The title character, Scroogie, was a softball who (the promotional copy told us) "…threw a screwball and was one." He hurled for a team called the Pets, which seemed to be a cross between the Phillies and the Mets. Like many sports strips, the idea was to sell newspapers something that the editor of the sports section, as opposed to the comic strip page, would purchase. Well, one apparent reason that Scroogie struck out was that a lot of those editors had purchased Tank McNamara the year before and didn't think they needed two comic strips next to the Hockey scores, especially since Tank covered all sports, not just baseball. Too bad…because I just flipped through my paperbacks and recalled that Scroogie was not a bad strip at all. Even if he did sometimes rip off Ed Norton's best joke.

Theater-Type News

To no one's surprise, Nathan Lane and Matthew Broderick have signed for the film version of the Broadway version of the movie of The Producers. Susan Stroman, who directed the Broadway show, will direct the movie. One hopes they will name it something other than The Producers but they probably won't. The movie version of the musical of Little Shop of Horrors was called Little Shop of Horrors, causing a goodly amount of confusion, especially in the home video market.

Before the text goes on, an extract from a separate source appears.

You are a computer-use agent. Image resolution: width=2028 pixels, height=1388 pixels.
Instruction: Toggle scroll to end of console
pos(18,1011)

I'm guessing we'll see Mel Brooks and many of the surviving members of the movie's cast doing cameos. And there will be at least two new songs by Mel so that he has a shot at an Academy Award for Best Song.

And do we all know that Curb Your Enthusiasm is doing a storyline that involves Mel Brooks casting Larry David in a production of The Producers? And that after Nathan and Matthew get through with their current Broadway run, my pal Brad Oscar goes back in as Max with Martin Short as Leo? And that Bob Amaral, whom I raved about in a local production of A Funny Thing Happened on the Way to the Forum is now playing Max in the touring company that is presently in Detroit? I'll bet he's terrific.

And one bit of Non-Bialystock News: Cathy Rigby has announced that she's going to tour again in Peter Pan, commencing in the Fall of this year. This is real good news since I saw her in her last two tours and thought she was superb in the role. If you've got a kid that you want to introduce to live theater, that's a great introductory show. You might even get a seat near me.